One of the features I was most looking forward to on the Apple Watch was the fitness tracking capabilities. I had considered buying other fitness wearables, but decided not to because I didn't want to feel like I was wasting my money. I knew that there was almost no chance that I would wear a Fitbit, UP by Jawbone, or something similar after I owned an Apple Watch. I was, however, prepared to purchase a fitness wearable if I had decided not to buy an Apple Watch (but seriously, what were the chances of that?) I wanted fitness tracking because I thought it would aid my weight loss and fitness efforts.
I use one of the Apple Sport Bands for my workouts (it's actually the only band I have.) I don't think I would like one of the metal or leather bands during a workout, but having never tried them I could be wrong. That said, Jennifer has the Milanese Loop and has worn it while doing yoga a few times and she really likes it.
Both the Apple Watch and iPhone include an Activity App (I could be wrong but I don't think the iPhone has the app until paired with an Apple Watch). This is where you can monitor your progress towards various goals. The three goals are active calories burned (which you can edit), total daily exercise minutes (30), and standing for at least one minute each hour, in 12 different hours The Watch can prompt you when it's time to stand, but if you've already stood during that given hour it will give you credit for it and you won't get the prompt (this prompt can be turned off). On Mondays it will give you a weekly summary of the previous week and ask if you want to change your active calorie goal. It will suggest a goal but you can pick your own if you'd prefer. You can also change this at anytime during the week. Your progress towards these goals can be checked in a couple different ways, the most common of which is just looking at it on your watch. It's represented by a graph with three rings. The outer red ring is your active calories, the middle green is your exercise minutes, and the inner blue is your standing. It will continue to track and record your progress even if you go past your daily goal. All of your activity data can also be viewed on the iPhone app. As you you complete goals over time, you can earn various achievements, such as one for completing seven workouts in a single week, or one for completing all three goals every day in a single week. I have already had a few days where I went on an extra walk for nothing else then I wanted to fill up those rings. In this way, the Apple Watch has effectively turned fitness into a game.

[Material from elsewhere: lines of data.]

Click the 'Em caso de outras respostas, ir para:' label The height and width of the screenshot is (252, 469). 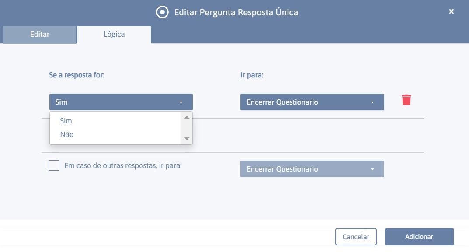123,165
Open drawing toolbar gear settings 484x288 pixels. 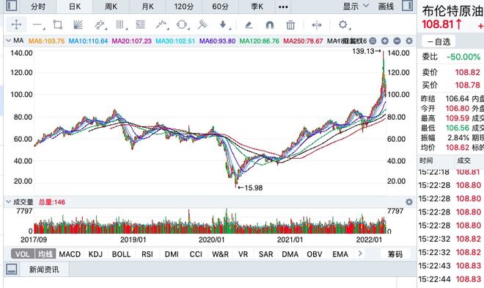(343, 24)
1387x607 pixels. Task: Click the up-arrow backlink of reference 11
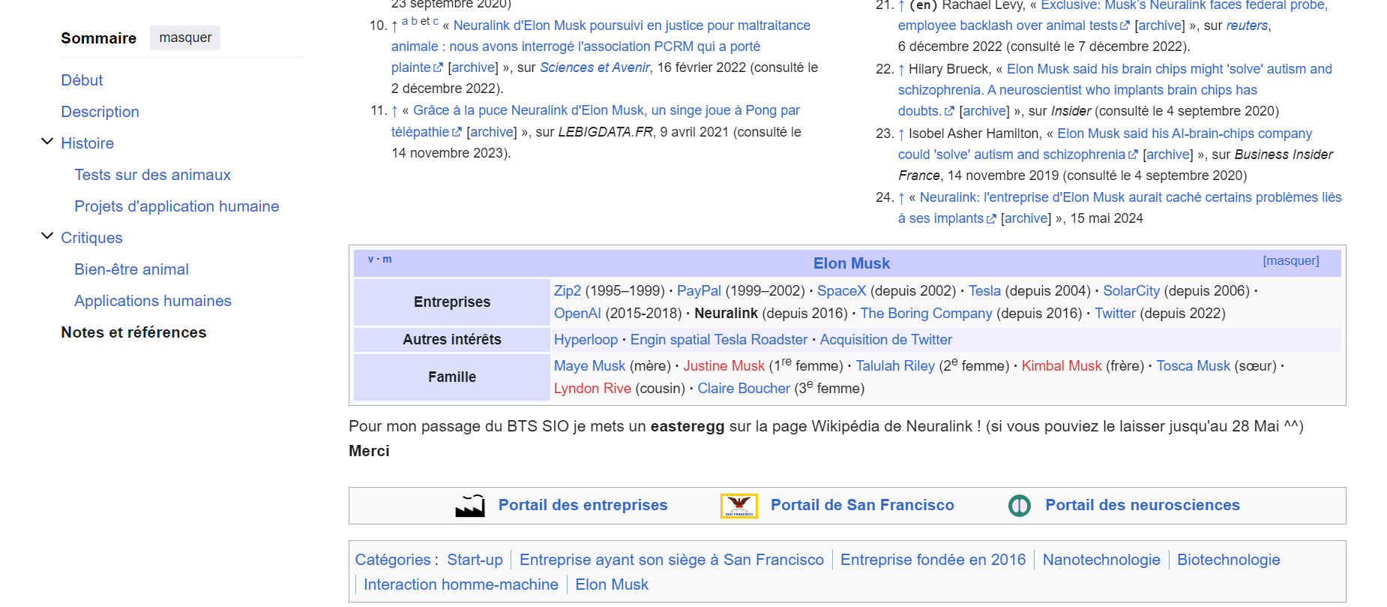click(x=394, y=111)
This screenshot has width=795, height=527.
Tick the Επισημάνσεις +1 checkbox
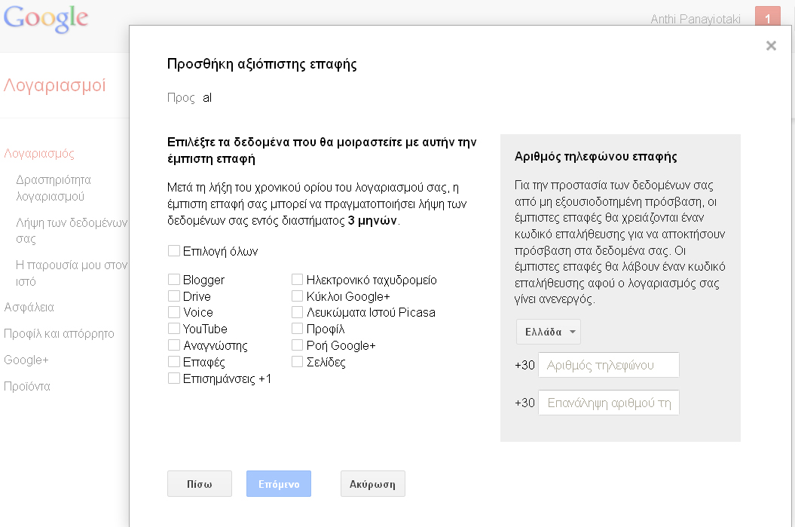coord(174,378)
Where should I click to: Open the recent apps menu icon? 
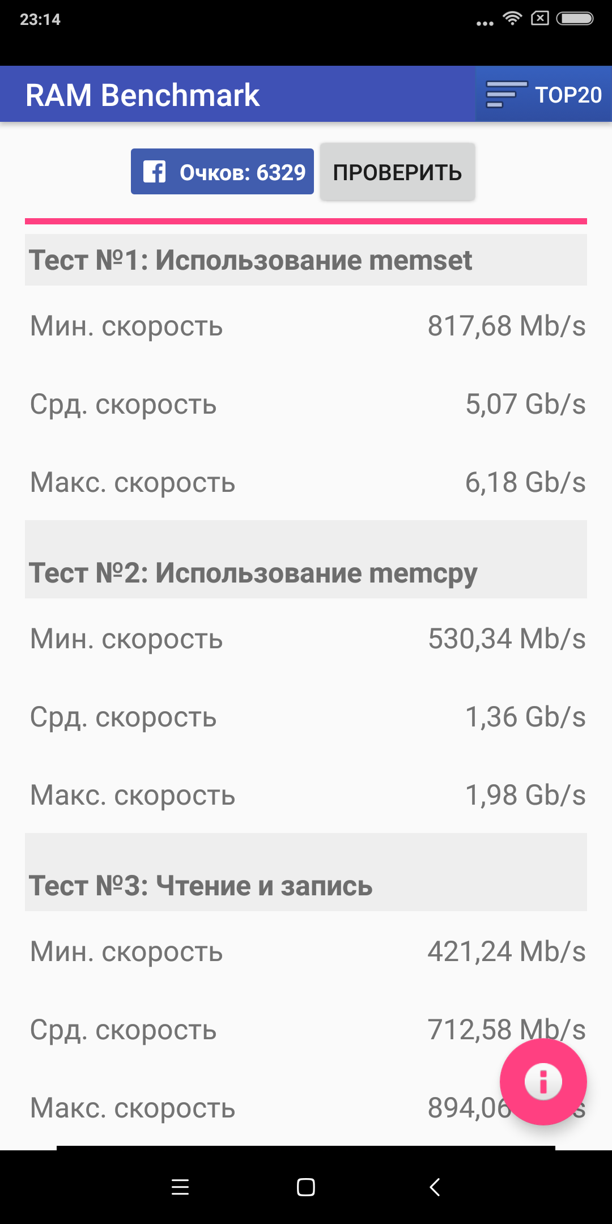tap(180, 1187)
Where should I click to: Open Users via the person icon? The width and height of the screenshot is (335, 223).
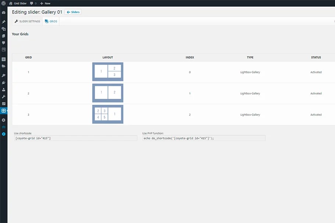tap(4, 90)
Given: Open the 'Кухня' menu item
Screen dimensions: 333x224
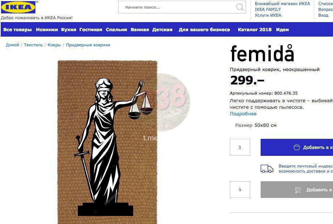Looking at the screenshot, I should pyautogui.click(x=69, y=30).
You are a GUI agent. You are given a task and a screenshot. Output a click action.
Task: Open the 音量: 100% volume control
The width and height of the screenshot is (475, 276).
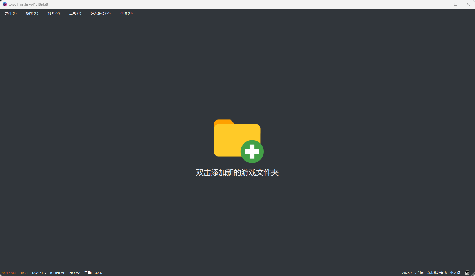pos(93,273)
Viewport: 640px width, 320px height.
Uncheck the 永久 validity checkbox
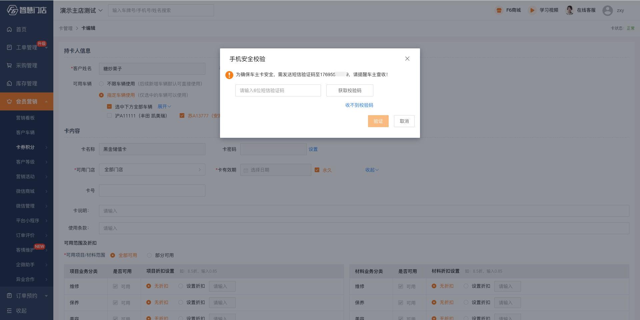click(x=317, y=170)
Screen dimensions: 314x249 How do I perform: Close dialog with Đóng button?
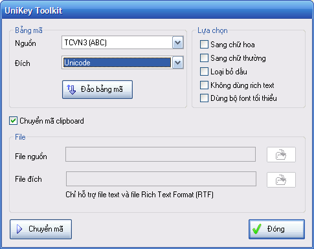click(276, 229)
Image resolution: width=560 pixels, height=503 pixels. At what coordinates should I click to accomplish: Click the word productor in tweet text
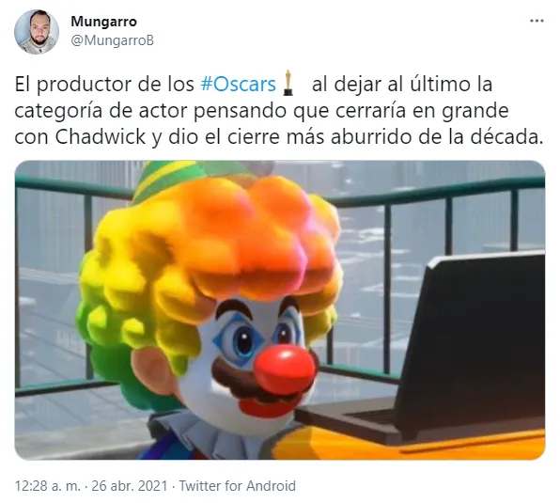[85, 85]
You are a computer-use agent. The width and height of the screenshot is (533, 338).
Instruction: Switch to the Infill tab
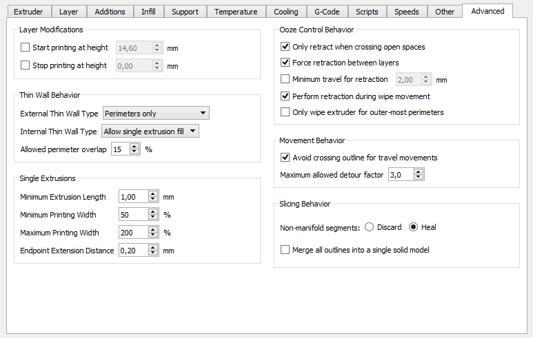(148, 12)
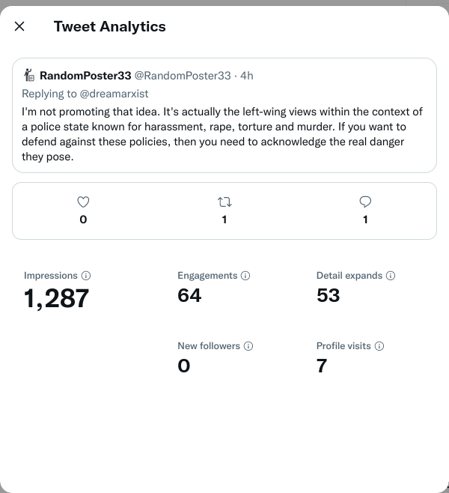
Task: Show info for New followers metric
Action: (248, 346)
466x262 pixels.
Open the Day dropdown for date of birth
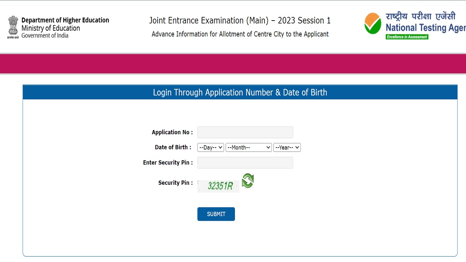[211, 147]
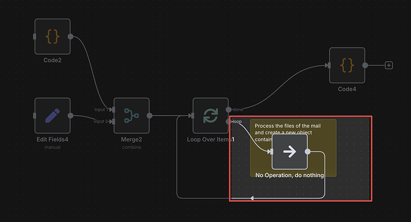Click the Code4 output connector dot
Viewport: 411px width, 222px height.
pos(365,65)
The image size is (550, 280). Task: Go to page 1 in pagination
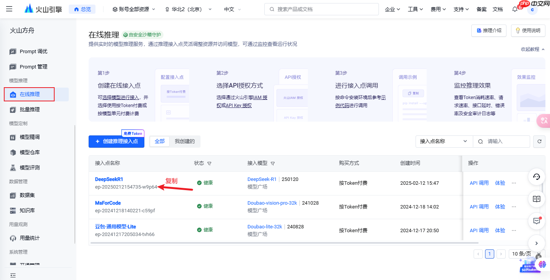pos(490,254)
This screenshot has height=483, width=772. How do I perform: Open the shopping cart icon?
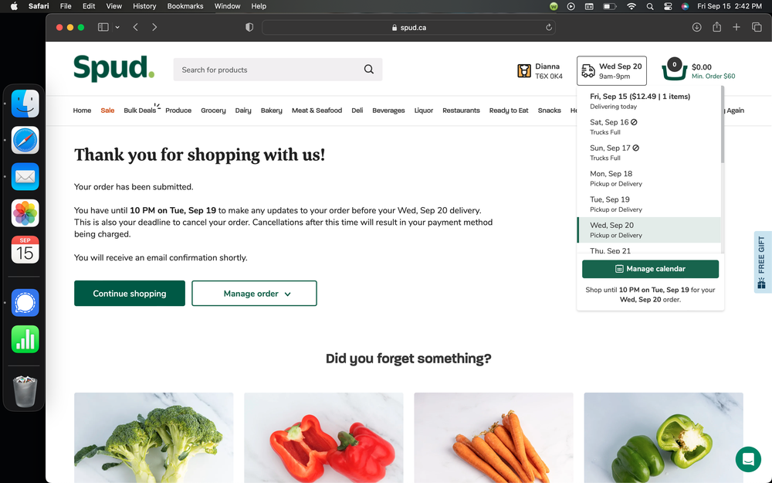tap(674, 71)
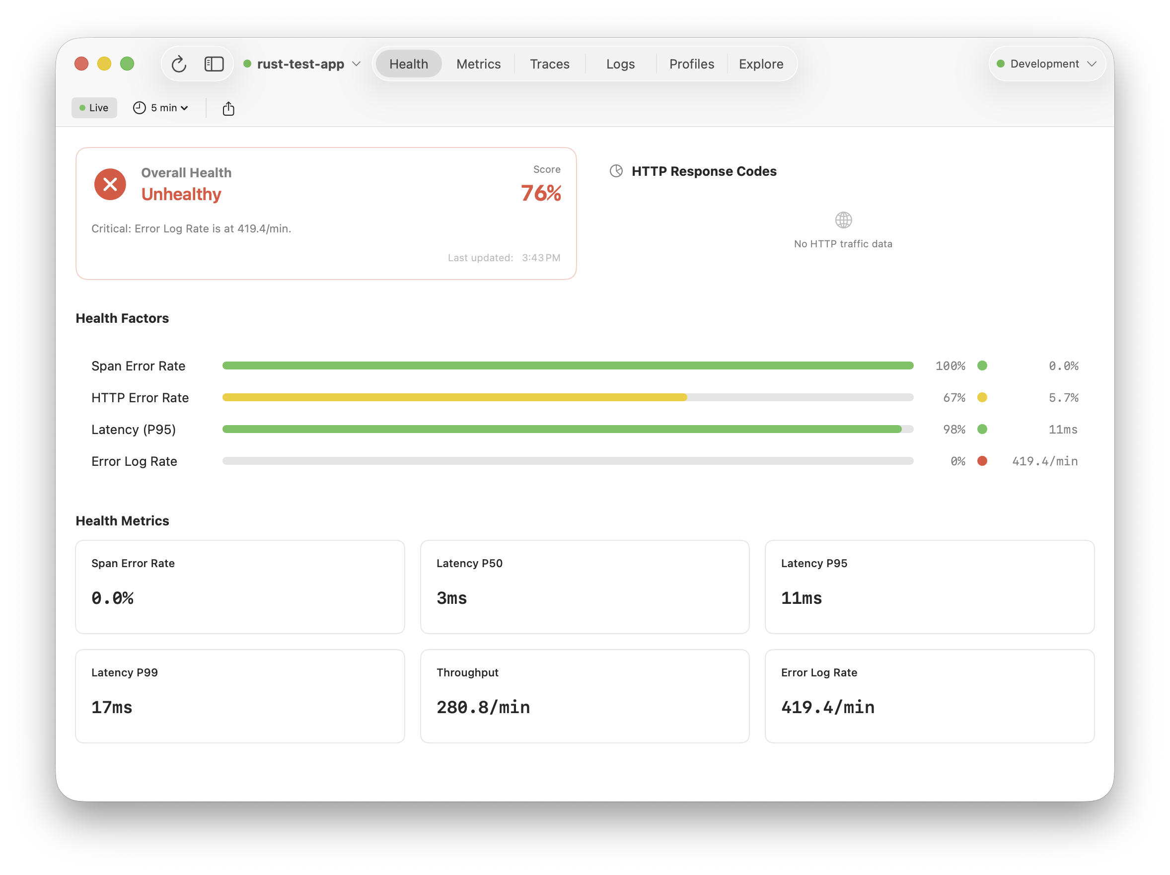1170x875 pixels.
Task: Expand the 5 min time range dropdown
Action: click(161, 108)
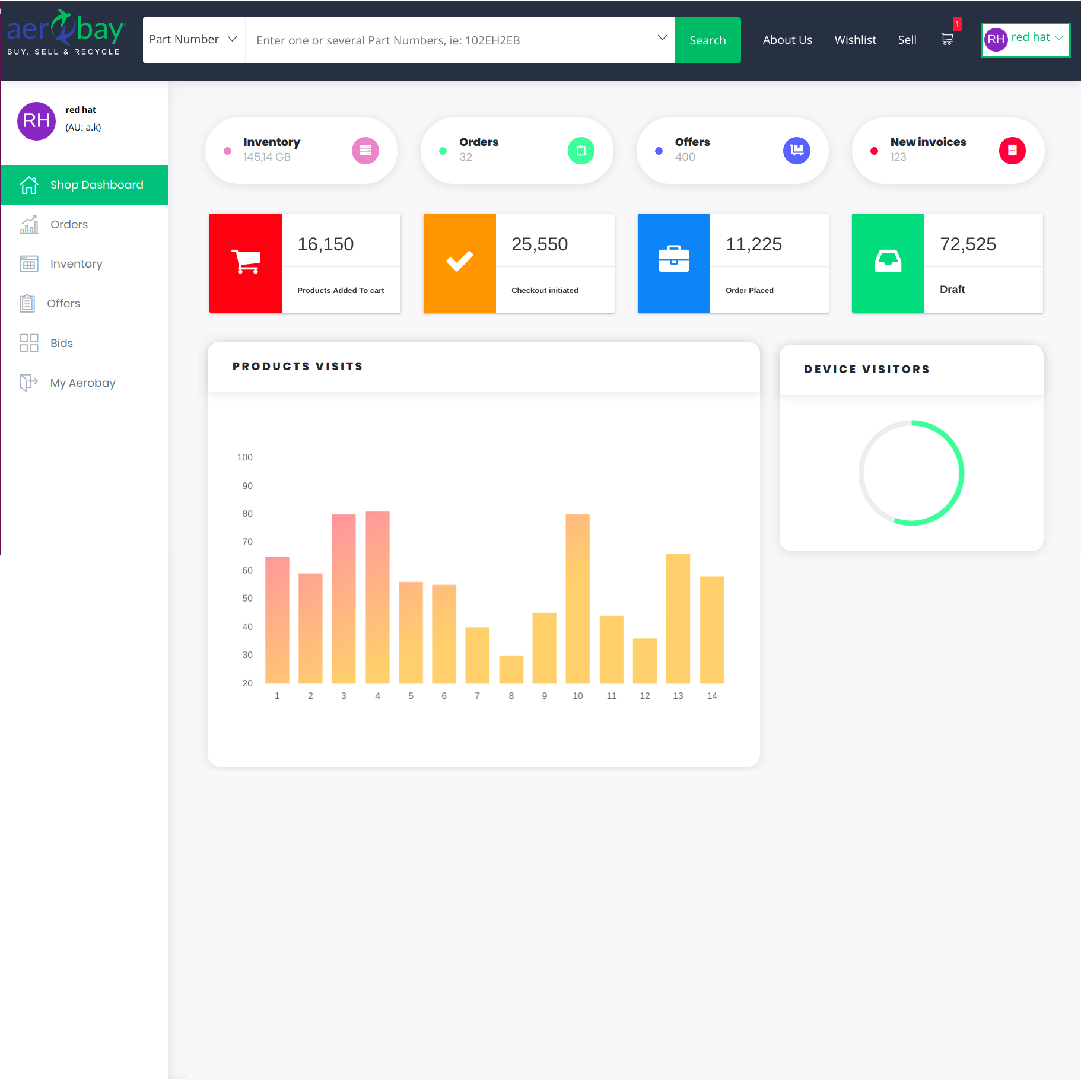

While I used to run on a regular basis (I did the Couch to 5K program, a couple times) I hadn't run in a long time. That said I have gone on some run/walks lately to try out the Workout app.
You can select from a number of preset workouts, such as Outdoor Walk, Indoor Run, etc. You can then set a goal for your workout: calories burned, total time, total distance, or open. After selecting your workout and goal you start the workout and let it run for the duration. I haven't seen any official documentation on how often your heart rate is recorded during a workout, but by looking back through my own data it seems to be roughly every five seconds. At the end of your workout (force touch then select "end" to finish) you are given an overview of your workout. This overview includes all the things that you could have selected as your goal, plus your average pace in minutes per mile and what your average heart rate was. According to what I have read, Chest Straps are the most accurate heart rate monitors available for consumers, but the watch has proven to be quite accurate. As I am not doing any kind of serious training, I don't need, or even want, a top of the line heart rate monitor. So, this is good enough for me. I like to see the number but don't stress about making sure I'm in target heart rate zones.
If you're curious, you can use the Heart Rate glance on the watch to see what your heart rate is at any given time throughout the day. This data can also be reviewed in the health app on the iPhone. From what I can find, unless you're using the workout app, it records your heart rate roughly every 10 minutes. Some people turn this off to preserve battery life but for the few weeks I've had the watch I haven't had any battery life problems.
If you want GPS tracking for your outdoor workouts you have to bring along your iPhone, as the Apple Watch does not include a GPS chip. However, after calibrating your watch, you can leave your phone behind and at least get both step counts and distance traveled. If you have bluetooth headphones, you can put music directly on the Watch and play it while you're on your run, even if you left your phone at home. At this time, streaming services such as Pandora and Spotify won't work without the paired iPhone being with you as well.
A downside to the workout app is that it's really only useful for cardio based workouts. You can still use it with other workouts by selecting the Other category. This will base your calorie burn off of a brisk walk. So no, if you're doing primarily a strength training workout, you won't get as much out of it for that. But you will still get the heart rate tracking, and workout minutes towards your daily goals. If you happen to use the food diary app, My Fitness Pal, the various workouts you do with the watch app can sync into your MFP account, recording the exercise calories.
Many people like sleep tracking capabilities that other fitness wearables offer. Sleep tracking is not available on the Apple Watch (it needs charged daily.) For some people, that might be a deal breaker, but for me I wouldn't want to sleep with something on my wrist anyway.
I can't recommend you purchase an Apple Watch solely for fitness tracking capabilities. However, if you want other features such as messaging, and running apps, while also using a fitness tracker, then it is great. For me, having the Apple Watch negates any desire or need for another type of fitness tracker. I'll probably continue my walk/runs if for nothing else than they are a relatively easy way to fill up those rings.